▶ [WHAT YOU SHOULD DO]
Copy the rows word for word, from the first line through the line containing "click(189, 81)".

[Word and element locating data]
:::::

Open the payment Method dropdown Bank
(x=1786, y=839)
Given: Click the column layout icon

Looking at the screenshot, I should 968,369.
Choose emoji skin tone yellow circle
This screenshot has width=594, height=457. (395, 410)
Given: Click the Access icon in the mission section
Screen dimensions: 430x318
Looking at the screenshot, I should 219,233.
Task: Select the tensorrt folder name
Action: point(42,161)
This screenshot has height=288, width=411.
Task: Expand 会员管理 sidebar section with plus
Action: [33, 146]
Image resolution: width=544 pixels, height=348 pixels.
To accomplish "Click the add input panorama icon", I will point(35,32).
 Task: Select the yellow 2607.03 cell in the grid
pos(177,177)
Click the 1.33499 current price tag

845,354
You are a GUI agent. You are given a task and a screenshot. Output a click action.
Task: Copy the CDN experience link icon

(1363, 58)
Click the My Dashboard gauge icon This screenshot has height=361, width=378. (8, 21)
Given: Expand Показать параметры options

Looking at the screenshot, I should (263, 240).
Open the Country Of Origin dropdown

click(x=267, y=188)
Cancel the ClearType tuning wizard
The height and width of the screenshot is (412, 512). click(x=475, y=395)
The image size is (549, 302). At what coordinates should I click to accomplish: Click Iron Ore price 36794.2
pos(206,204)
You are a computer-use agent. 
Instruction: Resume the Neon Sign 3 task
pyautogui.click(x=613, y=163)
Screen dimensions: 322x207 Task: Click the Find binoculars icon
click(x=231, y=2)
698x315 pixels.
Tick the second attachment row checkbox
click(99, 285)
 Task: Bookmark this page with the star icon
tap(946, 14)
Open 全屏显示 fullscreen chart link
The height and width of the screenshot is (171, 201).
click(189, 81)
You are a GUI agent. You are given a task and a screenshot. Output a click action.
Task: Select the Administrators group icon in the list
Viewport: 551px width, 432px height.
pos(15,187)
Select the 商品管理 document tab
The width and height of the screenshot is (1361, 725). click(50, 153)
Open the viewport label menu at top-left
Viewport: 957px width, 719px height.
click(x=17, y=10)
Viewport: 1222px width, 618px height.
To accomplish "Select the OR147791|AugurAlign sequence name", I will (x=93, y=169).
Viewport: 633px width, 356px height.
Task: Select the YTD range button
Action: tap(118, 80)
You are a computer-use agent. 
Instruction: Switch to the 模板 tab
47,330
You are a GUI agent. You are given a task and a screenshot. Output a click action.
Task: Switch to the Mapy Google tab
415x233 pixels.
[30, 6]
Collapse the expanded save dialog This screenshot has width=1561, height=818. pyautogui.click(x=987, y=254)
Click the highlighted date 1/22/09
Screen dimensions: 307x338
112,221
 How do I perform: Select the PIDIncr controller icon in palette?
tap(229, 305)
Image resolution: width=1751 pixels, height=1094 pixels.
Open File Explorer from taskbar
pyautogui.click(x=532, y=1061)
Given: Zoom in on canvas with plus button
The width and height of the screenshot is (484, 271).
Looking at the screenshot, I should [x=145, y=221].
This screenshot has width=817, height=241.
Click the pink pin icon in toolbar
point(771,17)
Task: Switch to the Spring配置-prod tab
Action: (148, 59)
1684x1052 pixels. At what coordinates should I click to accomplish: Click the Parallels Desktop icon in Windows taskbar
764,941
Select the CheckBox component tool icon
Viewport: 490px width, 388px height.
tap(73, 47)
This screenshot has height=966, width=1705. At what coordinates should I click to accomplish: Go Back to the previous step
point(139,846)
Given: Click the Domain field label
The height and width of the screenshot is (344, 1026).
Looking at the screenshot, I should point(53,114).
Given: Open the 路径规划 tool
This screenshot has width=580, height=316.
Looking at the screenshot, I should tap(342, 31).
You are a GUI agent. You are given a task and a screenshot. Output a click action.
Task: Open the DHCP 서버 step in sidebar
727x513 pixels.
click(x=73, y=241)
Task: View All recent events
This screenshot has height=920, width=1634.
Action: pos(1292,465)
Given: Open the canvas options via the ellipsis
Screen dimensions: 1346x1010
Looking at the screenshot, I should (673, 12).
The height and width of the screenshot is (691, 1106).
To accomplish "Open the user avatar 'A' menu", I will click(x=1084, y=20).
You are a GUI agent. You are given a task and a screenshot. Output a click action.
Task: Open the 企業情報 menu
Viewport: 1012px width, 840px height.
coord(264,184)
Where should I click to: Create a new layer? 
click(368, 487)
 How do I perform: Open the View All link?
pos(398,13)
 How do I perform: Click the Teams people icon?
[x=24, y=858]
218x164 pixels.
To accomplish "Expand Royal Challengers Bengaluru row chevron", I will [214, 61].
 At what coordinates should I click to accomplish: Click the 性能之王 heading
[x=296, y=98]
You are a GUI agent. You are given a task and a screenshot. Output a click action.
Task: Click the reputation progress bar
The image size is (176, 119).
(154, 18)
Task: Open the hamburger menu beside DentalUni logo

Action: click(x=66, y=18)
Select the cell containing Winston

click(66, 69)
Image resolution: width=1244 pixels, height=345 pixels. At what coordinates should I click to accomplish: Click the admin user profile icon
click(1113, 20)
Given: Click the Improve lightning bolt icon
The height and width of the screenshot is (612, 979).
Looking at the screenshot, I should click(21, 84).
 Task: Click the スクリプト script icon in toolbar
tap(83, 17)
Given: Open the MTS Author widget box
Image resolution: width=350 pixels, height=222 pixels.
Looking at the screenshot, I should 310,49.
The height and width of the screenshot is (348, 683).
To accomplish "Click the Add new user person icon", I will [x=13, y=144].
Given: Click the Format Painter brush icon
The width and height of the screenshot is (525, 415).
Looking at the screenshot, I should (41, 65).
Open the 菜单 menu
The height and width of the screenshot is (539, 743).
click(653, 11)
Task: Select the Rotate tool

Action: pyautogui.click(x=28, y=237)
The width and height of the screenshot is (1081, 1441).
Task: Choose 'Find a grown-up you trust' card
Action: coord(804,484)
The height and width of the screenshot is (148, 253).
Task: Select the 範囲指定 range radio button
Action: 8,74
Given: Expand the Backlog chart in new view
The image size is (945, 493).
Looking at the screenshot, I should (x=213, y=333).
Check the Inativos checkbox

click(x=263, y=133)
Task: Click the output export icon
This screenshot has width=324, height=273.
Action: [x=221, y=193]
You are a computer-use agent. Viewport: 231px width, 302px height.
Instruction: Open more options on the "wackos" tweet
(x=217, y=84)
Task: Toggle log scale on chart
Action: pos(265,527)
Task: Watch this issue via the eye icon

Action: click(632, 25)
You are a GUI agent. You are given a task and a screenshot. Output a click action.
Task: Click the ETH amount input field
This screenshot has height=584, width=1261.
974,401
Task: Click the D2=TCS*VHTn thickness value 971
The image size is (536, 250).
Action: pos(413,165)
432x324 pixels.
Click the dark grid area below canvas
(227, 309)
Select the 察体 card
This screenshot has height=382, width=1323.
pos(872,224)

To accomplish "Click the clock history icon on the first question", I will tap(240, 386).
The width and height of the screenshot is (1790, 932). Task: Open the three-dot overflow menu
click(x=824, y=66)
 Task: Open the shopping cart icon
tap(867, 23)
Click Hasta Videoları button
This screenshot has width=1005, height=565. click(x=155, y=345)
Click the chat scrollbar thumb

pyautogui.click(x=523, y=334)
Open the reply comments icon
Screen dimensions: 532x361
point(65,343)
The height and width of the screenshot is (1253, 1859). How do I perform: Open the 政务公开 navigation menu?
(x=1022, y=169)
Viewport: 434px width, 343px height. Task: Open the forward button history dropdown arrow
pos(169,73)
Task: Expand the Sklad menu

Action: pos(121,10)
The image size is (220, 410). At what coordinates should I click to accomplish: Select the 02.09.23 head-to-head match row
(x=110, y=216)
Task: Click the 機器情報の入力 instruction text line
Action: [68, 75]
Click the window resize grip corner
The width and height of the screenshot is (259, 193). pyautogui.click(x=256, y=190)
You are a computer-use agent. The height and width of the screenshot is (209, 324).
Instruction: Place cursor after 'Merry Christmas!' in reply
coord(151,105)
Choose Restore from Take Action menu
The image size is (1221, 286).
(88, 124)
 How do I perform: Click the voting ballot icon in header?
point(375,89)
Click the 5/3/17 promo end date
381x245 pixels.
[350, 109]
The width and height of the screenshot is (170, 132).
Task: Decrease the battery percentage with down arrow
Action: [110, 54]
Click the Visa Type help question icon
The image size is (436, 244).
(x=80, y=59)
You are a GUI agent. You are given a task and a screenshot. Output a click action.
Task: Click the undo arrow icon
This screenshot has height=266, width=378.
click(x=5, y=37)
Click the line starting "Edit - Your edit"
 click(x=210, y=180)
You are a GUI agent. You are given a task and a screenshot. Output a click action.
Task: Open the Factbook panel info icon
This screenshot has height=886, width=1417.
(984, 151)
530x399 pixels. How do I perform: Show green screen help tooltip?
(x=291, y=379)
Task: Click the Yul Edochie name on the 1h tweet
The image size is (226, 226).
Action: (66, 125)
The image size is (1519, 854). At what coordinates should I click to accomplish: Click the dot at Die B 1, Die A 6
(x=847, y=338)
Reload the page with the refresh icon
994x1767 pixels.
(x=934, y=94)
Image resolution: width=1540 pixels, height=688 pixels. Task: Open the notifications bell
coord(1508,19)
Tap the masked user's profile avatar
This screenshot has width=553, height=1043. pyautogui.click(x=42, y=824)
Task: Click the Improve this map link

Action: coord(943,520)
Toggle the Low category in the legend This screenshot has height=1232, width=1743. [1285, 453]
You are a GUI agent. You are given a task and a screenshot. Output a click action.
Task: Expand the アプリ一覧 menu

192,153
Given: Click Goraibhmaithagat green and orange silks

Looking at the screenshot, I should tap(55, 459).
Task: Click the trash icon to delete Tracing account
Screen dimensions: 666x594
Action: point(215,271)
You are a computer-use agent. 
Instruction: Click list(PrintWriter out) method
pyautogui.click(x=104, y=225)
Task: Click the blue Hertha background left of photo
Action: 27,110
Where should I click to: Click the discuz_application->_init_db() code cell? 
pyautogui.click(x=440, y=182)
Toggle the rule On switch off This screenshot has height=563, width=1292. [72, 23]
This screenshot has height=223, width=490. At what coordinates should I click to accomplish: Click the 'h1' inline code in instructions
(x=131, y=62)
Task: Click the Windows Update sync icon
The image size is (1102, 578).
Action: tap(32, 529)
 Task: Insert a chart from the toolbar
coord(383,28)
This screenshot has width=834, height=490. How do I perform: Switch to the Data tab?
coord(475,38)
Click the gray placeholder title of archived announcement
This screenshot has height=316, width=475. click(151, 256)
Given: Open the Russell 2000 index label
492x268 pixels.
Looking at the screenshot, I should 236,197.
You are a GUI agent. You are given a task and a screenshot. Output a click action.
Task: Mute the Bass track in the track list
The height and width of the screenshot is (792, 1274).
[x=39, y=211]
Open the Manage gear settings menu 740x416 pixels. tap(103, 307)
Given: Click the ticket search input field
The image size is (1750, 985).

:::::

▶ [CORRECT OUTPUT]
Open the payment Method dropdown Bank
(x=1786, y=839)
Given: Click the column layout icon

Looking at the screenshot, I should 968,369.
Choose emoji skin tone yellow circle
This screenshot has width=594, height=457. (395, 410)
Given: Click the Access icon in the mission section
Screen dimensions: 430x318
Looking at the screenshot, I should 219,233.
Task: Select the tensorrt folder name
Action: point(42,161)
This screenshot has height=288, width=411.
Task: Expand 会员管理 sidebar section with plus
Action: [33, 146]
Image resolution: width=544 pixels, height=348 pixels.
To accomplish "Click the add input panorama icon", I will point(35,32).
 Task: Select the yellow 2607.03 cell in the grid
pos(177,177)
Click the 1.33499 current price tag

845,354
You are a GUI agent. You are given a task and a screenshot. Output a click action.
Task: Copy the CDN experience link icon

(1363, 58)
Click the My Dashboard gauge icon This screenshot has height=361, width=378. (8, 21)
Given: Expand Показать параметры options

Looking at the screenshot, I should (263, 240).
Open the Country Of Origin dropdown

click(x=267, y=188)
Cancel the ClearType tuning wizard
The height and width of the screenshot is (412, 512). click(x=475, y=395)
The image size is (549, 302). At what coordinates should I click to accomplish: Click Iron Ore price 36794.2
pos(206,204)
You are a computer-use agent. 
Instruction: Resume the Neon Sign 3 task
pyautogui.click(x=613, y=163)
Screen dimensions: 322x207 Task: Click the Find binoculars icon
click(x=231, y=2)
698x315 pixels.
Tick the second attachment row checkbox
click(99, 285)
 Task: Bookmark this page with the star icon
tap(946, 14)
Open 全屏显示 fullscreen chart link
The height and width of the screenshot is (171, 201).
click(189, 81)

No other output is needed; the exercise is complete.